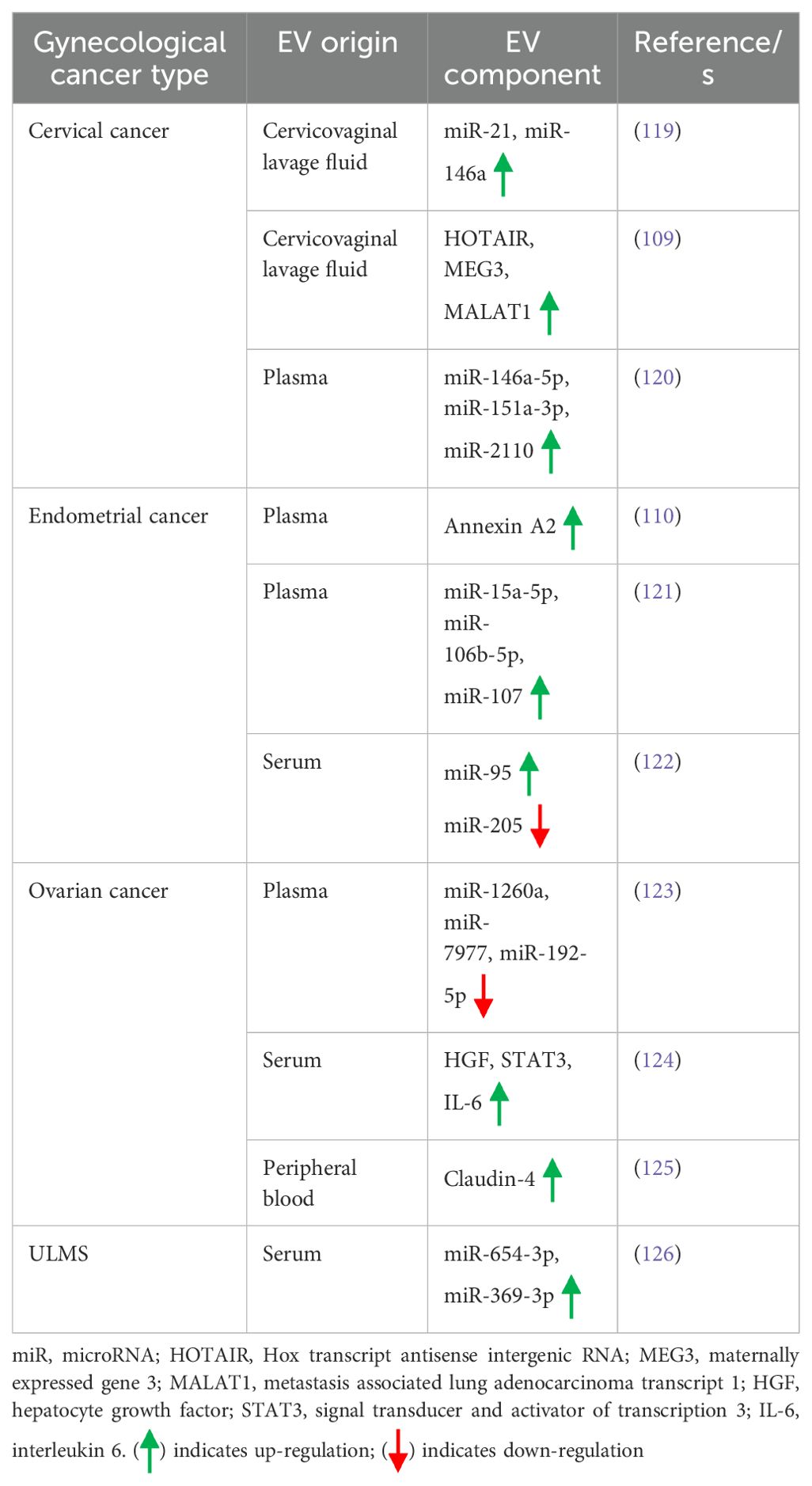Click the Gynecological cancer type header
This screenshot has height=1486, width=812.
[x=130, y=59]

--

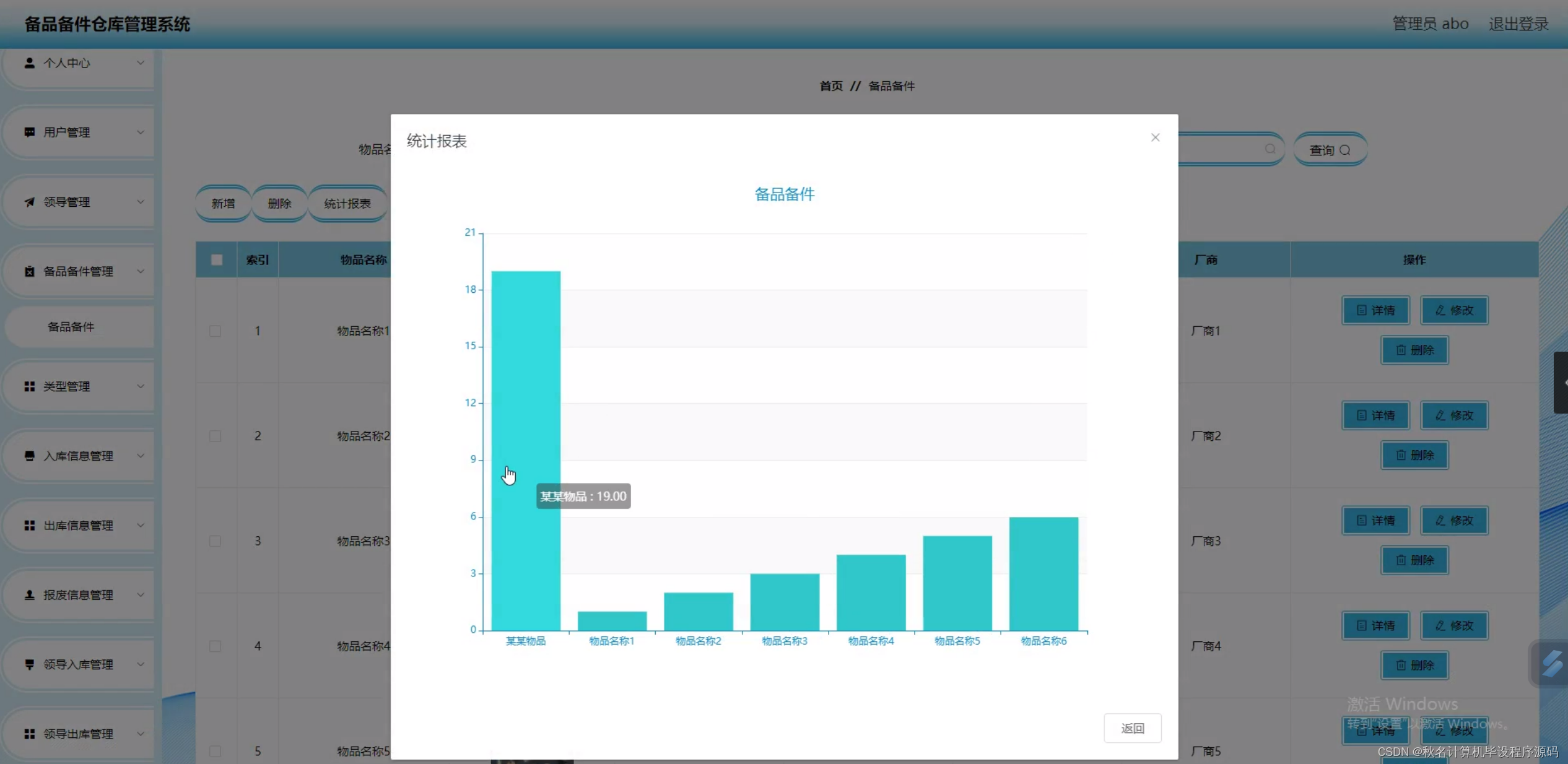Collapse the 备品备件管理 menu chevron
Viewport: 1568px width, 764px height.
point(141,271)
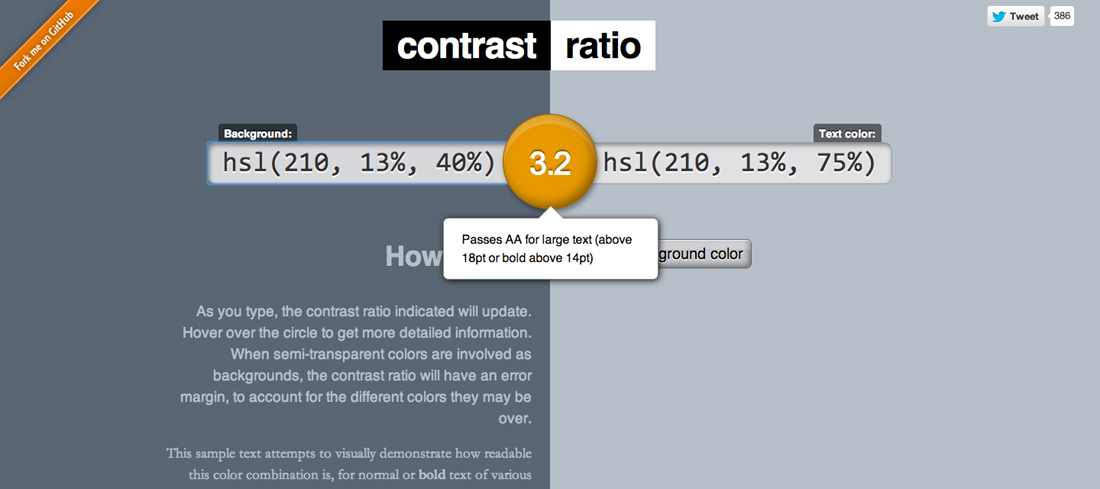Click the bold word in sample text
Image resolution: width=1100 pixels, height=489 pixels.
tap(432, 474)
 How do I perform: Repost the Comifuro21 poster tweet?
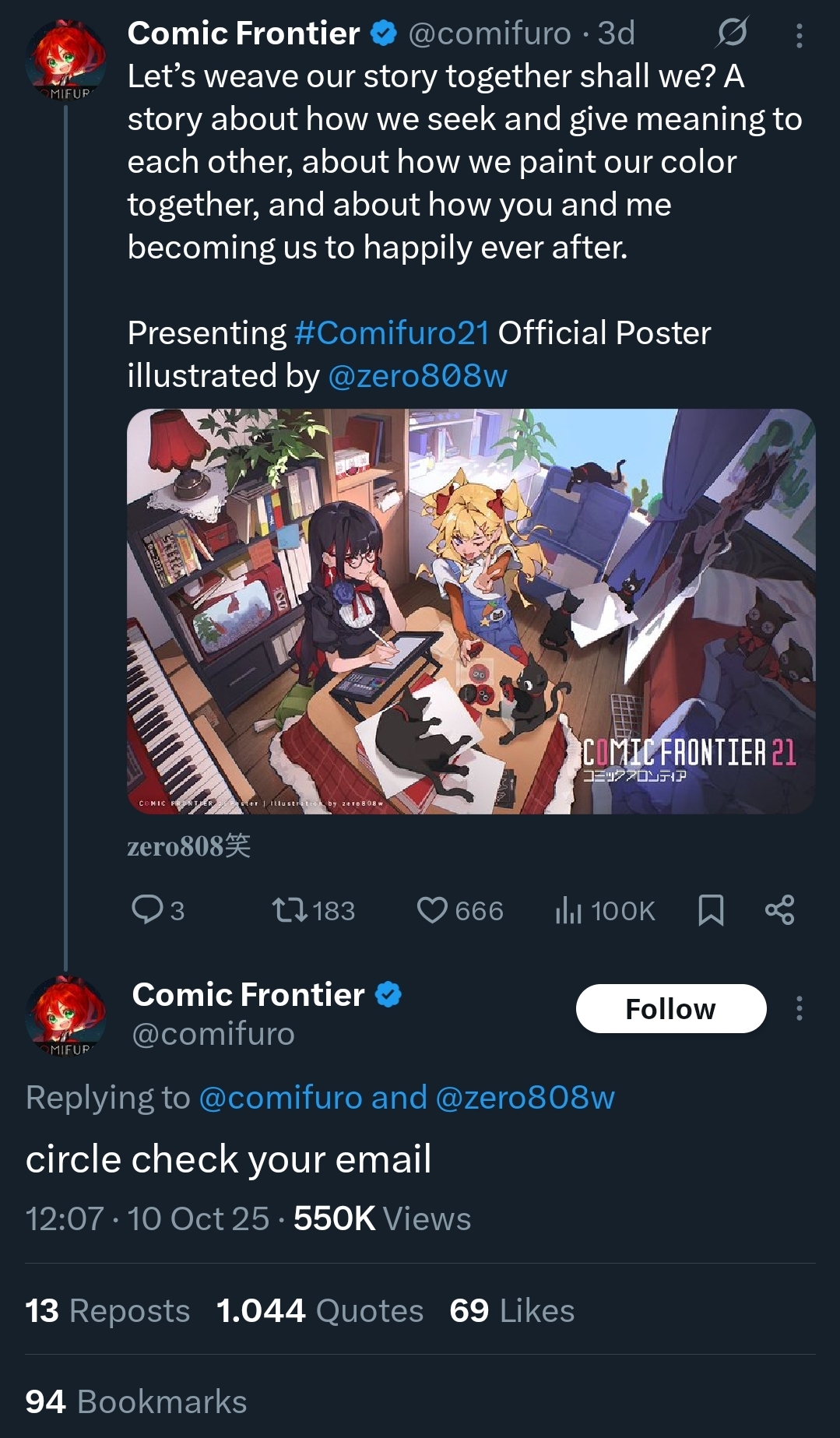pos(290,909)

* * *

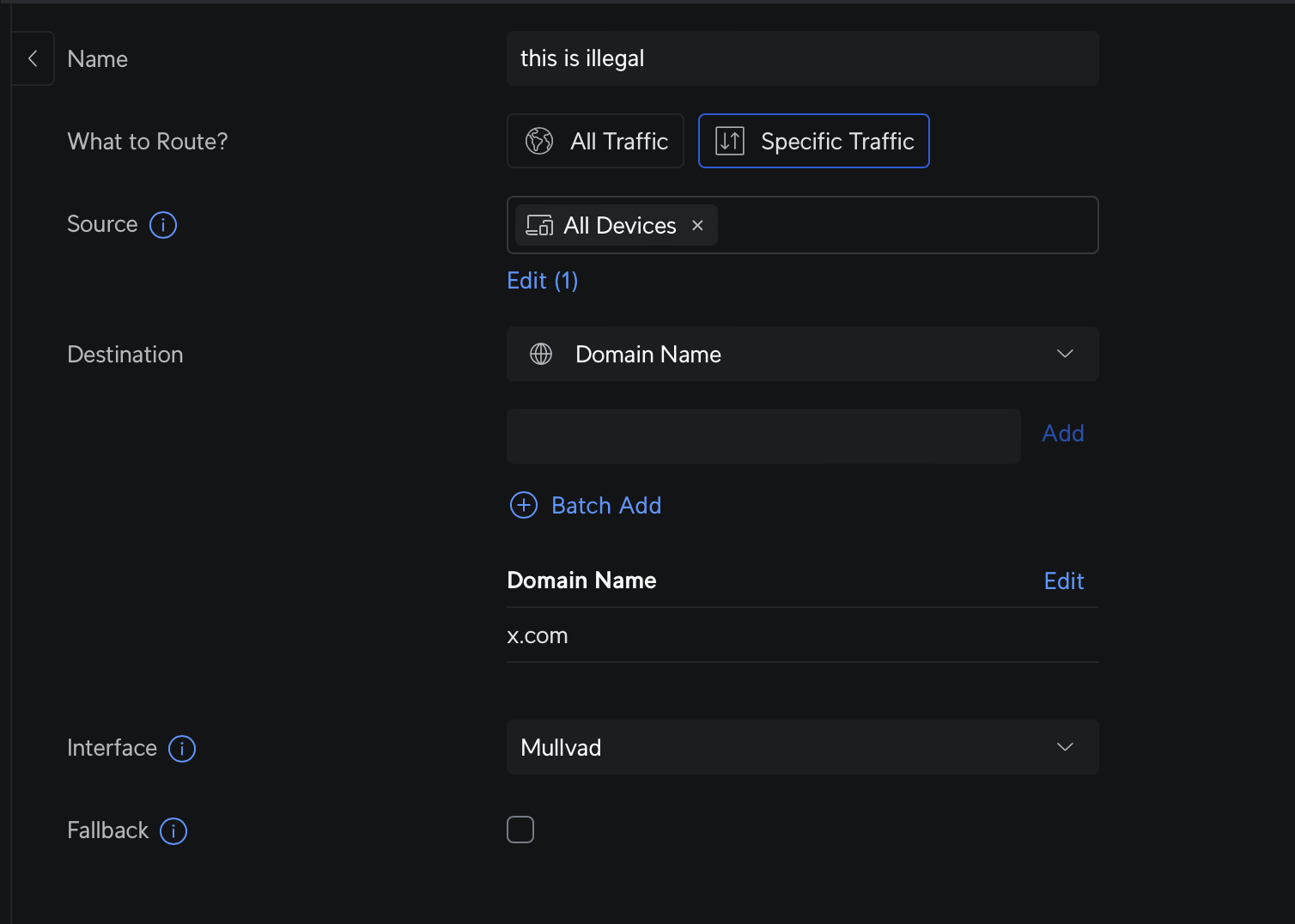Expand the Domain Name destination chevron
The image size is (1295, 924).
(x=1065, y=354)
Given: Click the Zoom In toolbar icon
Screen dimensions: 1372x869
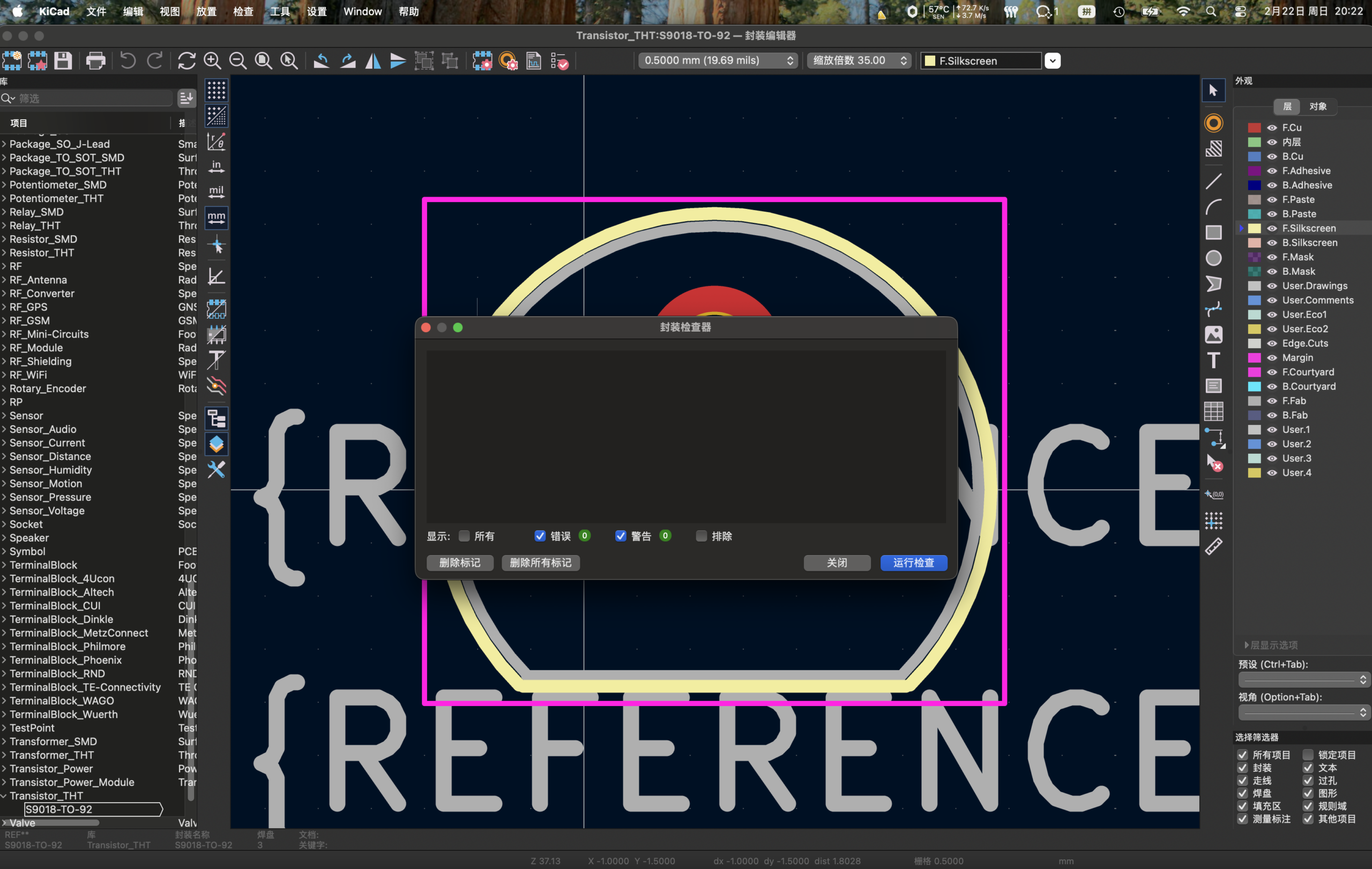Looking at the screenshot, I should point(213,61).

> [Short exercise]
Shift every coordinate in the answers up by 97 and write out the entries again, starting at the line containing "How do I perform: Repost" and ending at the line containing "pos(290,909)", with the request text included unchanged. Leave the pictures out of your answer.

> [Correct response]
 How do I perform: Repost the Comifuro21 poster tweet?
pos(387,1006)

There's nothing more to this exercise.